### Activity:
Return every line of the entries that includes the word "agent".

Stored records
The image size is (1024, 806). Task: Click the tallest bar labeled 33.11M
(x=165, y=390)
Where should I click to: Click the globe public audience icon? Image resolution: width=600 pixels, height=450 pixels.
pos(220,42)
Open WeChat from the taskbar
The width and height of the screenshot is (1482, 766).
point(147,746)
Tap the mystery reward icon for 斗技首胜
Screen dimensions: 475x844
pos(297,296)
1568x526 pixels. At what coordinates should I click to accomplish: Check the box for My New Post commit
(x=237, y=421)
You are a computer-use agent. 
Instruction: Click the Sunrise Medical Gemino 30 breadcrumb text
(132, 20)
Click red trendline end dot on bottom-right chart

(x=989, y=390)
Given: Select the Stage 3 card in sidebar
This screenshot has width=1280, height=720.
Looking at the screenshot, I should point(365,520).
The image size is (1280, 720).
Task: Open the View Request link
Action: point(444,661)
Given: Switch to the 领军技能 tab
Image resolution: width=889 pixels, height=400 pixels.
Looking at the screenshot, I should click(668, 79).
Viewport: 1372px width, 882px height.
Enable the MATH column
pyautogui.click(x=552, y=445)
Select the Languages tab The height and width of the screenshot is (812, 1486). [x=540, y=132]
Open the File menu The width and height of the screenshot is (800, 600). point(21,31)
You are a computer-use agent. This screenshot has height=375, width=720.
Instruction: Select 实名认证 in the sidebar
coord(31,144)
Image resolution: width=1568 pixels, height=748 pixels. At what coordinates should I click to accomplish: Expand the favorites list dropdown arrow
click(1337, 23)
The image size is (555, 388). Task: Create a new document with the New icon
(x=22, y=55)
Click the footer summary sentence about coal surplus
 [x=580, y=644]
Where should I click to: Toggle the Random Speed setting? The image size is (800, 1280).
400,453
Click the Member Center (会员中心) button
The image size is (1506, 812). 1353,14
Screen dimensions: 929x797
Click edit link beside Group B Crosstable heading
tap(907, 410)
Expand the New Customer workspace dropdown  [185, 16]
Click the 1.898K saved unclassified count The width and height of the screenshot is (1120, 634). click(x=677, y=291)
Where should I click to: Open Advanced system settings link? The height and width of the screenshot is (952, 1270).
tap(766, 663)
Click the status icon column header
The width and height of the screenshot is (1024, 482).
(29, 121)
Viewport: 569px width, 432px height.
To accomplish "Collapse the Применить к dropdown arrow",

### Task solution:
You are a computer-use agent. 
You are a computer-use agent. This screenshot has height=375, width=720.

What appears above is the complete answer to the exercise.